According to police, some 70,000 people went down to the streets of Barcelona, in one of the many pro-Palestinian demonstrations that take place across Spain.
Elsewhere, several thousand people walked in the center of the Irish capital, Dublin, to mark what the organizers said that it was “two years of genocide” in Gaza.
With Ireland, Spain is one of the most ferocious European criticism of the military offensive of Israel in Gaza, which was launched by the attack on October 7, 2023 of Hamas activists, Israeli communities near the Gaza Strip.
But in Italy, the hard government of Prime Minister Giorgia Meloni was criticized for its inaction at the siege of the Palestinian territory.
On Saturday, Meloni accused the demonstrators of degrading a statue of Pope John Paul II with graffiti in front of the main station of Rome, calling it a “shameful act”.
“They claim to go down the street for peace, but they insult the memory of a man who was a true defender and constructor of peace,” she said in a statement.
Protesters in the Italian capital, including families with children, have shouted, “We are all Palestinians”, “Free Palestine” and “Stop the Genocide”, with many Palestinian flags and wearing Keffiyeh checkered in black and white.

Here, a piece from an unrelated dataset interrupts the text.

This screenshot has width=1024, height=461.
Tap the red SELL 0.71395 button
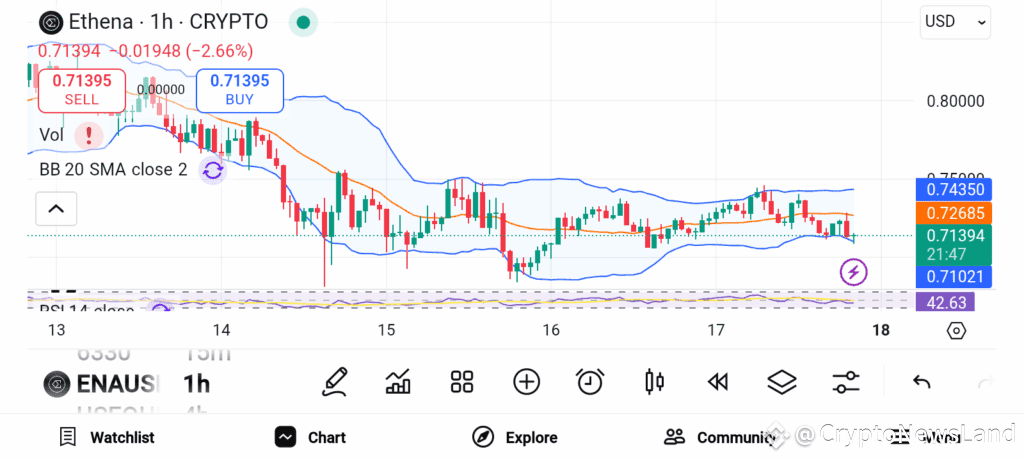click(82, 90)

“Usually, I do not appreciate large -scale demonstrations, but today, I could not resolve myself to stay at home,” Donato Colucci, a 44 -year -old scout chief, told AFP 150 young people from a secular association.

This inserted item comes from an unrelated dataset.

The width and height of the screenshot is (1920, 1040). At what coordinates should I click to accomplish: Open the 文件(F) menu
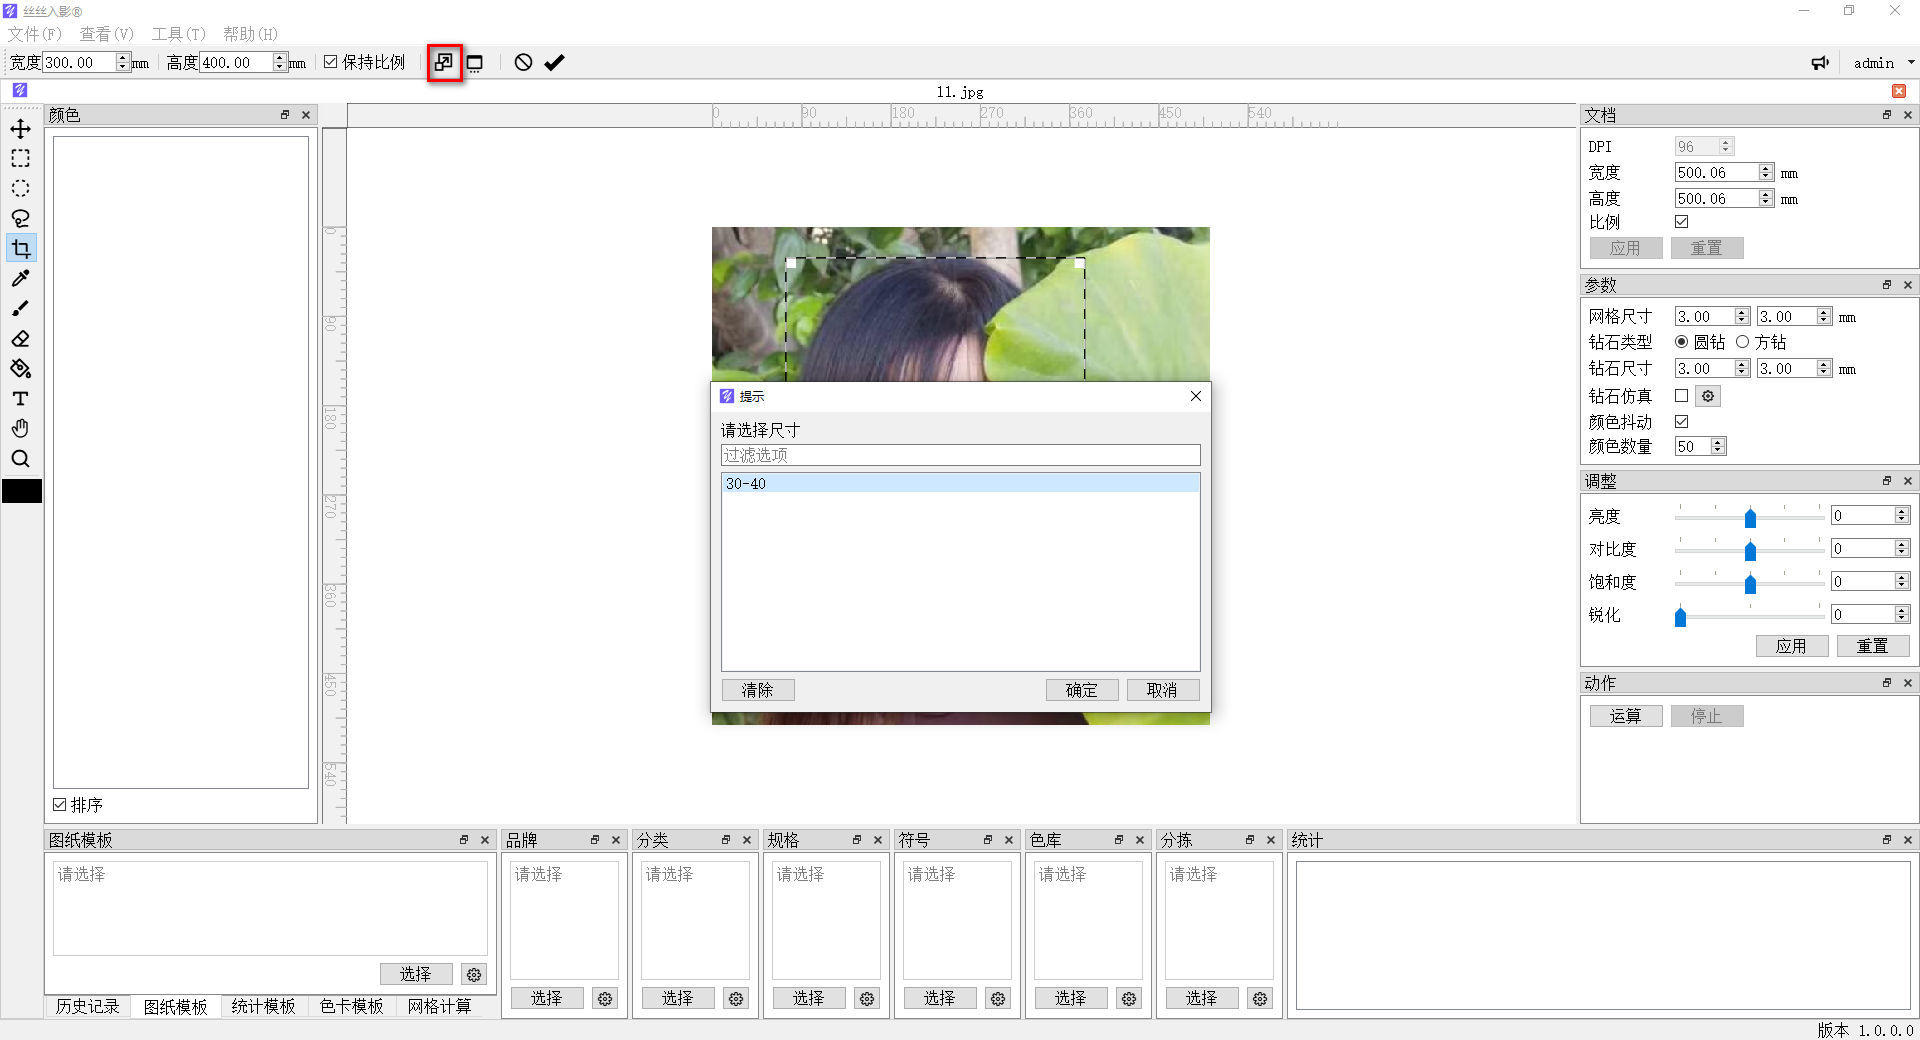tap(35, 34)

“I think that countries like Italy, France and Spain have developed a culture of resistance and democratic values more than the others because they have known dictatorship and violence.”
In Barcelona, Marta Carranza, a 65 -year -old pensioner demonstrating with a Palestinian flag on her back, said that Israel’s policy “has been wrong for many years and that we have to go down the street”.
Solidarity
Global Sumud Flotilla, who was intercepted on Wednesday, left Barcelona in early September and had sought to break the Israeli Blocus in Gaza, where the United Nations claim that famine has settled.
About fifty Spaniards on the flotilla have been detained by Israel, the Spanish Minister for Foreign Affairs, Jose Manuel Albares, said on public television in an interview broadcast on Saturday.